Study text
————
Professor Carrillo, who has studied the issue, said that conducting comprehensive surveys on the issue is hard because it is inherently taboo. He said that even north of the border, where homosexuality is far more accepted, some people are uncomfortable with labels and men lead double lives, and he cited the case of James McGreevey, the governor of New Jersey who had a wife and resigned in 2004 after revealing he had had an affair with a man.
And the same applies in the rest of the world. A survey in China showed that half the men who had sex with men also had sex with women, with a third of them reporting that they were married, according to Unaids, the United Nations agency. In Senegal, another study cited by Unaids found that 88 percent of men who reported having sex with men said they also had sex with women.
Those women, of course, also face risks. Mexico has promoted condom use and not stressed fidelity as the cornerstone of its anti-AIDS fight, Saavedra said, because if only the woman is faithful, the man could still acquire the virus by having sex with men on the side. Experts call this the "bisexual bridge."
These relationships can be complicated.
Take the case of a 69-year-old married man, who did not want to be identified, and who is in a relationship with a younger lover, Carlos. Carlos, who has a girlfriend and a child and dresses as a woman, prefers the name Yessica.
"It's a bit unusual," the older man acknowledged. His current wife is unaware of his secret life. A previous wife found out, divorced him and has kept their two children away from him for decades.
————
Records supplied
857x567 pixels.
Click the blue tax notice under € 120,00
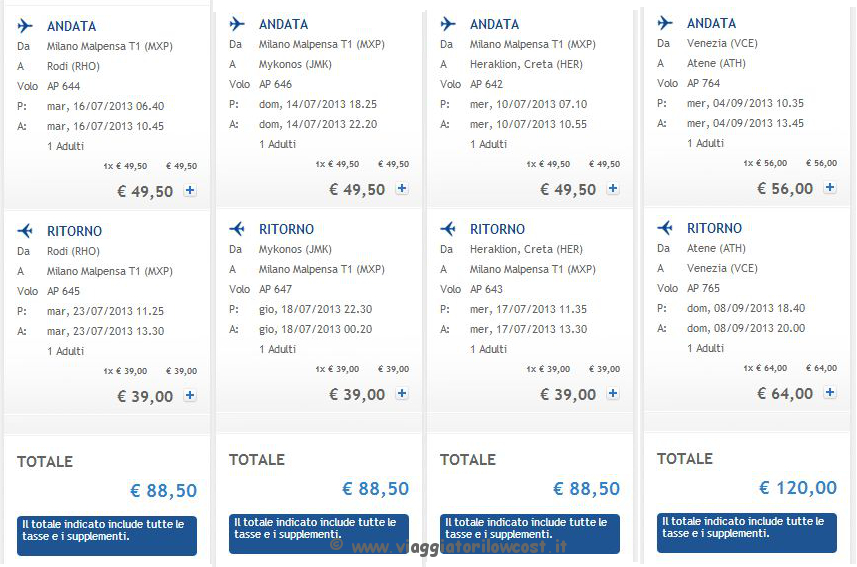point(747,533)
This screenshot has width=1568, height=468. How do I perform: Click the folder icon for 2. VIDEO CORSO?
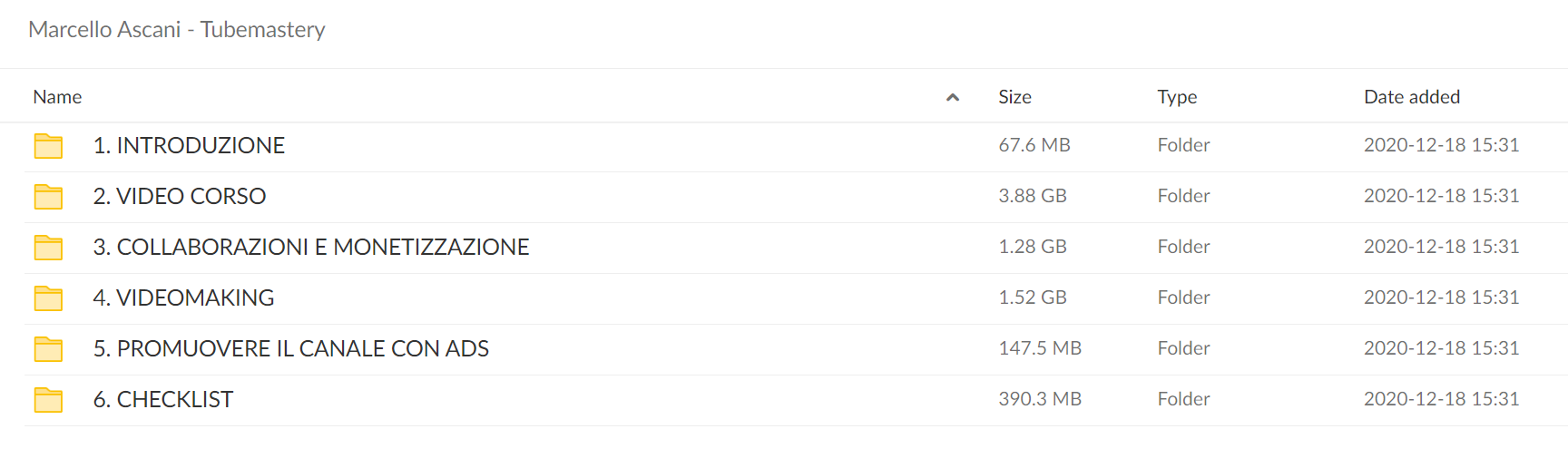[x=48, y=197]
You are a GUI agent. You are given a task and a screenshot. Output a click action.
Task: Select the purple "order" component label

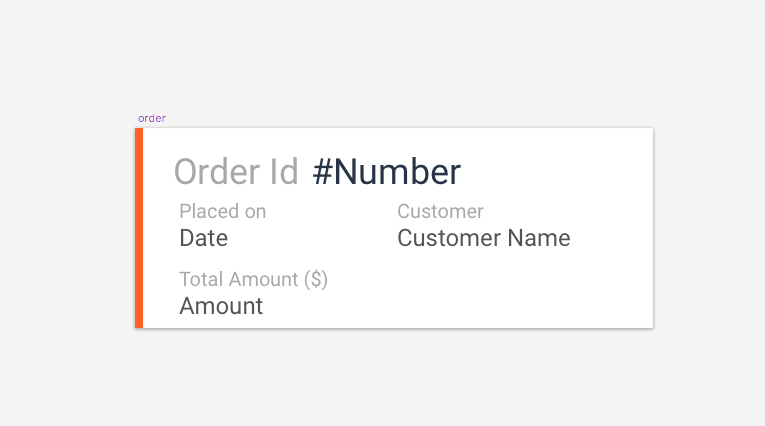tap(152, 118)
————
Your tasks
1. Answer these questions from the article on bisexuality and AIDS:
(a) In what year did James McGreevey resign as governor of New Jersey?
(b) In the study from Senegal cited by Unaids, what percentage of men who reported having sex with men said they also had sex with women?
(c) What name does Carlos prefer?
2. Repeat the part of the article on bisexuality and AIDS from "Take the case" up to and including "the name Yessica.".
The records are separate material and unrelated to the article on bisexuality and AIDS.

Numbered responses
1.
(a) 2004
(b) 88 percent
(c) Yessica

2.
Take the case of a 69-year-old married man, who did not want to be identified, and who is in a relationship with a younger lover, Carlos. Carlos, who has a girlfriend and a child and dresses as a woman, prefers the name Yessica.